*DOCUMENT EXTRACT*:
The first in half a century

A new antibiotic has been developed to fight gram-negative bacteria

Anna Kaznadzei, N+1

Scientists from the University of Illinois for the first time in the last fifty years managed to create a compound that will serve as the basis for a new line of antibiotics against gram-negative bacteria. The key parameters of such a molecule were its size, globularity, a certain balance of polar and hydrophobic characteristics and the presence of a rotating amine group that allows it to effectively penetrate into the cell through the pores. The compound created on the basis of dioxinibomycin has shown its effectiveness against a wide range of gram-negative bacteria. The study is published in Nature (Richter et al., Predictive compound accumulation rules yield a broad-spectrum antibiotic).

Gram-negative bacteria, unlike gram-positive ones, have two cell membranes. The outer membrane contains a lot of lipopolysaccharides, and the access of many substances to the cell is difficult because of this. There are much fewer antibiotics that would make it possible to fight this group of organisms compared to medications against gram-positive bacteria. The last group of such antibiotics was discovered in 1968. These are aromatic compounds called quinolones, and they are able to penetrate into a gram–negative bacterial cell through special protein complexes from the outer membrane - porins, through which the bacterium receives the substances necessary for its vital activity. Inside the cell, they block the mechanisms of DNA replication, and the bacterium dies.

Pathogenic bacteria are able to acquire resistance to antibiotics, so the development of new drugs is constantly required to combat them. In 2007, as part of the GlaxoSmithKline pharmacological project, five hundred thousand candidates for the role of a new antibiotic for gram-negative bacteria were analyzed, but the work was not crowned with success.

*DATA SHOWN*:
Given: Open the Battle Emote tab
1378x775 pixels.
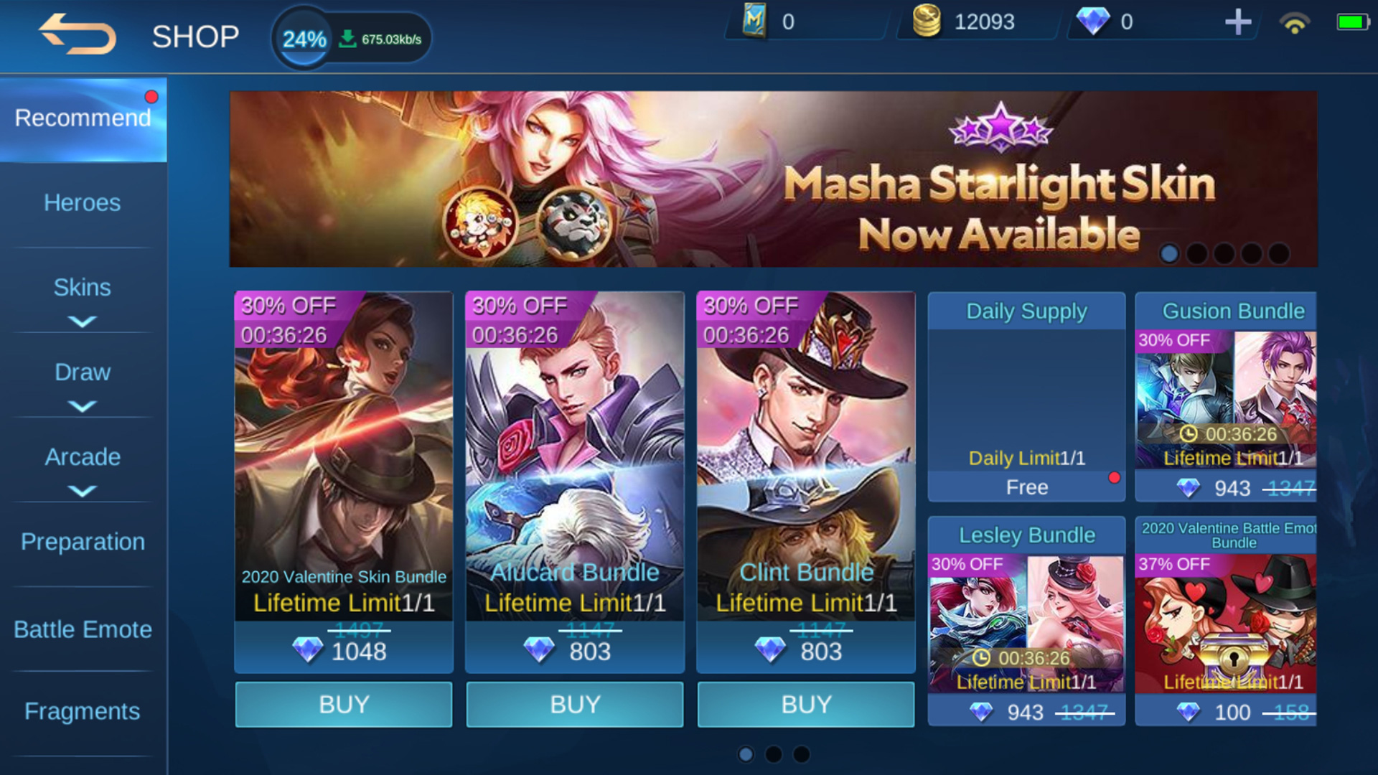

*AIM OF THE EXERCISE*:
List the key parameters of the molecule that the article on the new antibiotic for gram-negative bacteria names.

*EXPECTED OUTPUT*:
- its size
- globularity
- a certain balance of polar and hydrophobic characteristics
- the presence of a rotating amine group that allows it to effectively penetrate into the cell through the pores